What Six Months of #VanLife Taught This Local Couple about America

Amid one of the most divisive political climates in recent history, Brett and Betsy Miller left 417-land for six months to better understand their fellow Americans.

By Adrienne Donica

Jan 07 2018 at 8:39 p.m.

Photo courtesy Brett MillerAlongside their border collie mix named Maybe, Betsy and Brett Miller traversed most of the U.S. during their six months on the road.

If 2017 had to be summarized in one word, tumultuous would be a top contender. The passion and energy from the 2016 presidential election spilled over into the new year as groups of people formerly on the fringe of mainstream society came into the national spotlight, resulting in clashes of opinion and, in some cases, violence. More than a few 417-landers probably found themselves questioning how we got here. Brett and Betsy Miller were no exception, but instead of probing the matter from the comfort of their home, they decided to hit the road.

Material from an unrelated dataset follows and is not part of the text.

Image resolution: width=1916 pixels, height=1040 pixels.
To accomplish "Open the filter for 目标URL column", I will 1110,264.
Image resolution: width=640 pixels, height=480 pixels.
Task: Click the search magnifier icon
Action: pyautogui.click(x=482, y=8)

"We decided to take the trip because we couldn't make sense of how to respond to the polarization and division we were seeing in the society around us," says Brett, a former professor at Southwest Baptist University. "Something is broken. We wanted to understand that better." In six months, the Millers traveled 18,750 miles to 43 states and the District of Columbia. They met more than 600 people and documented the trip on social media and their blog, SomethingGigantic.com.

At Think Summit on January 12, Brett shared highlights from their trip, what he and his wife learned about America and where we can all go from here. We caught up with Brett to ask him a few questions before he took the stage.

Biz 417: What surprised you most during the trip?
BM: "There were a couple of big surprises. First, virtually no one we met fit the caricature sketched by the media. People are far more interesting and complicated than we’ve been led to believe. Second, there is a deep interest out there in behaving differently and treating each other better but no clear sense of how to do it. People feel powerless. It’s like we’ve become addicted to meanness, even though we don’t really like it and we know it’s not good for us."

Biz 417: What did you miss most about 417-land while you were gone?
BM: "We missed our friends who are working hard to make Springfield the place they want to be, and we missed the great music community. And the Smoked Old-Fashioneds at The Order."

Biz 417: Do you get nervous speaking in front of people?
BM: "Yes, I get a little nervous. Most people do. I used to tell my public speaking students if they weren't at least a little anxious, they either weren't taking their message seriously enough, or they weren't normal."

Biz 417: What do you want the audience at Think Summit to learn from your presentation?
BM: "My hope is we can all learn to listen and talk to each other better, even when we don’t agree. Most of us can’t change the world, but we can change the way we move through it."